Finding eigenvalues of circulant matrices

Question

$$ A=\begin{pmatrix} \alpha^R&\beta^R &\gamma^R&-\alpha^I&-\beta^I &-\gamma^I\\ \gamma^R&\alpha^R&\beta^R &-\gamma^I&-\alpha^I&-\beta^I \\ \beta^R &\gamma^R&\alpha^R&-\beta^I&-\gamma^I&-\alpha^I \\ \alpha^I&\beta^I &\gamma^I&\alpha^R&\beta^R &\gamma^R\\ \gamma^I&\alpha^I&\beta^I &\gamma^R&\alpha^R&\beta^R \\ \beta^I &\gamma^I&\alpha^I&\beta^R&\gamma^R&\alpha^R \\ \end{pmatrix} $$ The above matrix is a block circulant matrix. How to find the eigenvalues of $A$?

Answer 1

According to Maple, two of the eigenvalues are $$ \alpha^R + \beta^R + \gamma^R \pm i (\alpha^I + \beta^I + \gamma^I)$$ The other four are roots of a rather unpleasant irreducible quartic.

Answer 2

I assume that all matrix-entries are real numbers.

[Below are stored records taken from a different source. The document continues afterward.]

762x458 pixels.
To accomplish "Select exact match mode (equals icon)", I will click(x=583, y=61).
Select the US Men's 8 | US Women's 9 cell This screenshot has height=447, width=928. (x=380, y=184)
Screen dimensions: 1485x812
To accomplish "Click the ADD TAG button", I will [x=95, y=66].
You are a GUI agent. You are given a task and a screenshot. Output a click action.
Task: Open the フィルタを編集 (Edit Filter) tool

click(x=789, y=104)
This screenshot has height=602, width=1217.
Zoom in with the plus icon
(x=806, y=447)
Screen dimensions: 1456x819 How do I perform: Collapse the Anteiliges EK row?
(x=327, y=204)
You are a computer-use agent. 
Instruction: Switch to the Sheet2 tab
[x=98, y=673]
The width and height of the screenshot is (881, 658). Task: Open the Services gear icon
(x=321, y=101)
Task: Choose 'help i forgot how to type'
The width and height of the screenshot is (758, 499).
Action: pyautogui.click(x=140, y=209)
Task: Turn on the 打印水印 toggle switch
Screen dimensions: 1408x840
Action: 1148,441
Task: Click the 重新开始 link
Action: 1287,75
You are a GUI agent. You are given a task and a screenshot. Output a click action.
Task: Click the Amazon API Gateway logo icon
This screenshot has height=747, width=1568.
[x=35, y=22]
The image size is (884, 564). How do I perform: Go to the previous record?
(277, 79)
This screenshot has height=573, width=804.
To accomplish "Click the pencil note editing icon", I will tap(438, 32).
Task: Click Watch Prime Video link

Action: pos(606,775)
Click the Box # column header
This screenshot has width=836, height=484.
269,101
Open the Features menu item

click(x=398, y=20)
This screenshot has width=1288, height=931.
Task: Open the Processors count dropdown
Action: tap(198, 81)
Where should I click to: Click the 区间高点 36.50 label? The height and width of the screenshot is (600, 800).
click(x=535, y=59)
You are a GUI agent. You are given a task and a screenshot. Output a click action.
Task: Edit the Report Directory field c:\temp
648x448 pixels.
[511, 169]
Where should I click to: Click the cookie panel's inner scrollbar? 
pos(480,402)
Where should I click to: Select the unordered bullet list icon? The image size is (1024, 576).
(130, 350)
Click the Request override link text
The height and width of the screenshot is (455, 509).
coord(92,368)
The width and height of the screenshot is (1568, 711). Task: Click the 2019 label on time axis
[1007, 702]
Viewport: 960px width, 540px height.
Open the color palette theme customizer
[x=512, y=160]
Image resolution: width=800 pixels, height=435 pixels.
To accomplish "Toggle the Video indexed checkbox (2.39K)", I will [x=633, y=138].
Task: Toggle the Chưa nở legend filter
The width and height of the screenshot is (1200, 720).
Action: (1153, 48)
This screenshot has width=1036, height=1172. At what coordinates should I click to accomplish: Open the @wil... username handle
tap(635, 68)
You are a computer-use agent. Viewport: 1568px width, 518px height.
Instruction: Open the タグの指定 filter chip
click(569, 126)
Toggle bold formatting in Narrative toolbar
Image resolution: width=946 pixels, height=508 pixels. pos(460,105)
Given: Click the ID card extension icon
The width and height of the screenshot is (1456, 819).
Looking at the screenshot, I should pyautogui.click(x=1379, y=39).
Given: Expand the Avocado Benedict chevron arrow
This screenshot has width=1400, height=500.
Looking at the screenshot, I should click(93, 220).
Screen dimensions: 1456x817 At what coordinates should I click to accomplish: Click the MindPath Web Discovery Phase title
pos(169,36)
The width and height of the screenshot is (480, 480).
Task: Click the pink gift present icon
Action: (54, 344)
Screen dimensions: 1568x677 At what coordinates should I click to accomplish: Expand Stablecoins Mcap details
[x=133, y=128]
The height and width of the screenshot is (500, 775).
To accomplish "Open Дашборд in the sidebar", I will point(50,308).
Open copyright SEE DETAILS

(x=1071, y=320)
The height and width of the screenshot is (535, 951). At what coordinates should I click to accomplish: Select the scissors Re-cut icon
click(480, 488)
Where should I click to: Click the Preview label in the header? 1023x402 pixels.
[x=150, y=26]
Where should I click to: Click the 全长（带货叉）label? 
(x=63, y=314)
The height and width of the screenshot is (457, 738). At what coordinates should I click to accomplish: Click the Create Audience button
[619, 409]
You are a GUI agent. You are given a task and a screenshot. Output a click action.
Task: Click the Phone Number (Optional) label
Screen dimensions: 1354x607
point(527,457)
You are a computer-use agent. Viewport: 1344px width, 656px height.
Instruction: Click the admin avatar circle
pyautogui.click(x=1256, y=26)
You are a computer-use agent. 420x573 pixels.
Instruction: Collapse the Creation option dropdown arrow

Your matrix can be written in the form $$ A = \pmatrix{B & -C\\C & B}. $$ Via the standard identification of $\Bbb C$ with $\Bbb R^2$, we can see that the eigenvalues of $A$ have the form $\lambda_1,\lambda_2,\lambda_3,\bar\lambda_1, \bar \lambda_2, \bar \lambda_3$, where $\bar z$ denotes the complex conjugate of $z$ and $\lambda_1,\lambda_2,\lambda_3$ are the eigenvalues of the $3 \times 3$ complex matrix $M = B + iC$.

Because $B + i C$ is itself a circulant matrix, we can find its eigenvalues systematically. In particular, we will have $$ \lambda_j = (\alpha^R + i\alpha^I) + (\beta^R + i\beta^I)\omega^j + (\gamma^R + i \gamma^I)\omega^{2j} \quad j = 1,2,3, $$ where $\omega = e^{2 \pi i/3}$. The eigenvalues in Robert's answer are $\lambda_3,\bar \lambda_3$.